Requirement a
Can you repeat the stretch of the listing from the line containing "has width=1024, height=581." through the line containing "Share Dj Omega", both included, without altering anything?

Page extract
** start **

The ESS rules generally use the ordinary meaning of market value and do not specify which valuation methodology can be used.

The method for calculating the value of an ESS interest can also be specified by regulation in the Income Tax Assessment Regulations 1997 .

Detailed explanation of new law

Schedule 1 to this Bill makes various amendments to the ITAA 1997 (primarily Division 83A) to:

alter one of the taxing points for ESS interests that are rights so that it applies not at the point at which a right can be exercised but at the point at which it is exercised (subject to the share obtained by exercising the right not being further subject to a real risk of forfeiture or genuine restrictions on sale);
increase the maximum deferral period from 7 years to 15 years for ESS interests subject to deferred taxation;
make other improvements to certain parts of the 2009 reforms;
introduce a further concession for employees of certain start-up companies so that the discount on issue is either exempt from income tax (for shares) or deferred until exercise or sale under capital gains tax rules (for rights); and
allow the Commissioner to approve market valuation methodologies that are binding on the Commissioner.

Reversing and improving certain parts of the 2009 reforms

Employee share scheme deferred taxing points

1.48 The deferral period for ESS interests covered under deferred taxation schemes is limited by the ESS deferred taxing points to ensure fairness, continue to align the interests of the employer and employee, and preserve the integrity of the tax system by preventing unlimited deferral of tax on employment remuneration.

** end **

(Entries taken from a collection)

** start **

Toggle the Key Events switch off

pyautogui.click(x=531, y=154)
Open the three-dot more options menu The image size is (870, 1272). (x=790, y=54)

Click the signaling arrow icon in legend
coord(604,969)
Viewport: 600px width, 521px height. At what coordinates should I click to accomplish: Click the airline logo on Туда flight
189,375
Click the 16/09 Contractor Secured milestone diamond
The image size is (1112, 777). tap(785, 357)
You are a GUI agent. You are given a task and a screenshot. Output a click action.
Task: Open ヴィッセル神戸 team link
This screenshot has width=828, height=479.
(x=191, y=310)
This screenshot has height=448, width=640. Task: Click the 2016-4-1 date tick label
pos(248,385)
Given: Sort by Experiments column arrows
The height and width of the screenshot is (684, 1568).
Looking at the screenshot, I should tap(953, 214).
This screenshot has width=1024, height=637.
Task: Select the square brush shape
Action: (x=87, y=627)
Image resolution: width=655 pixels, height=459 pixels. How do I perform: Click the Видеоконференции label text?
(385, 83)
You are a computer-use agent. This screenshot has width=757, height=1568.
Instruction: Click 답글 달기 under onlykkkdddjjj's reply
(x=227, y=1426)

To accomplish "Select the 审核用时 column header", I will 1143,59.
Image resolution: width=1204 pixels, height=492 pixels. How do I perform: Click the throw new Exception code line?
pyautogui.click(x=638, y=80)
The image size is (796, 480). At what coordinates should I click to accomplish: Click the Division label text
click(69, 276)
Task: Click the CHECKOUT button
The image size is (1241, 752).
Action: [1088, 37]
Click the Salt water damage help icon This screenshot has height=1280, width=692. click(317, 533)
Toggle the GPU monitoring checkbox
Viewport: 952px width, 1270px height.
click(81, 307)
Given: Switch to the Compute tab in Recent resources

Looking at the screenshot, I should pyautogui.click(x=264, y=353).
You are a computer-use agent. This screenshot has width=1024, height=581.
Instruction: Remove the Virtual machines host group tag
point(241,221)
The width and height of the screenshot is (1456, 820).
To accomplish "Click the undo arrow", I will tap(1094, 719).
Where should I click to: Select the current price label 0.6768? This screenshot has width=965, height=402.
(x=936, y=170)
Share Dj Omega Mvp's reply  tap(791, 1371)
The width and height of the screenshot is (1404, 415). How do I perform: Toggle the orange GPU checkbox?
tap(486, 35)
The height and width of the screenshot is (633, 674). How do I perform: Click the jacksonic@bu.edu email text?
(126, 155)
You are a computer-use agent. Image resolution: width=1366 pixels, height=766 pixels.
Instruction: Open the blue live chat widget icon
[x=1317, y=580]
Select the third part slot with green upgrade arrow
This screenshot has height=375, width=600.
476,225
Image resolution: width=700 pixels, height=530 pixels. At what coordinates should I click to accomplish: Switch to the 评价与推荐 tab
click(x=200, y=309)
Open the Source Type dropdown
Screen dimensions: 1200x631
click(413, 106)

** end **

Requirement b
In the tax law extract, could you give the stretch from "alter one of" through "on the Commissioner." again with "Commissioner" substituted by "Treasurer"?

Written solution a
You are a computer-use agent. This screenshot has width=1024, height=581.
Instruction: Remove the Virtual machines host group tag
point(241,221)
The width and height of the screenshot is (1456, 820).
To accomplish "Click the undo arrow", I will tap(1094, 719).
Where should I click to: Select the current price label 0.6768? This screenshot has width=965, height=402.
(x=936, y=170)
Share Dj Omega Mvp's reply  tap(791, 1371)

Written solution b
alter one of the taxing points for ESS interests that are rights so that it applies not at the point at which a right can be exercised but at the point at which it is exercised (subject to the share obtained by exercising the right not being further subject to a real risk of forfeiture or genuine restrictions on sale);
increase the maximum deferral period from 7 years to 15 years for ESS interests subject to deferred taxation;
make other improvements to certain parts of the 2009 reforms;
introduce a further concession for employees of certain start-up companies so that the discount on issue is either exempt from income tax (for shares) or deferred until exercise or sale under capital gains tax rules (for rights); and
allow the Treasurer to approve market valuation methodologies that are binding on the Treasurer.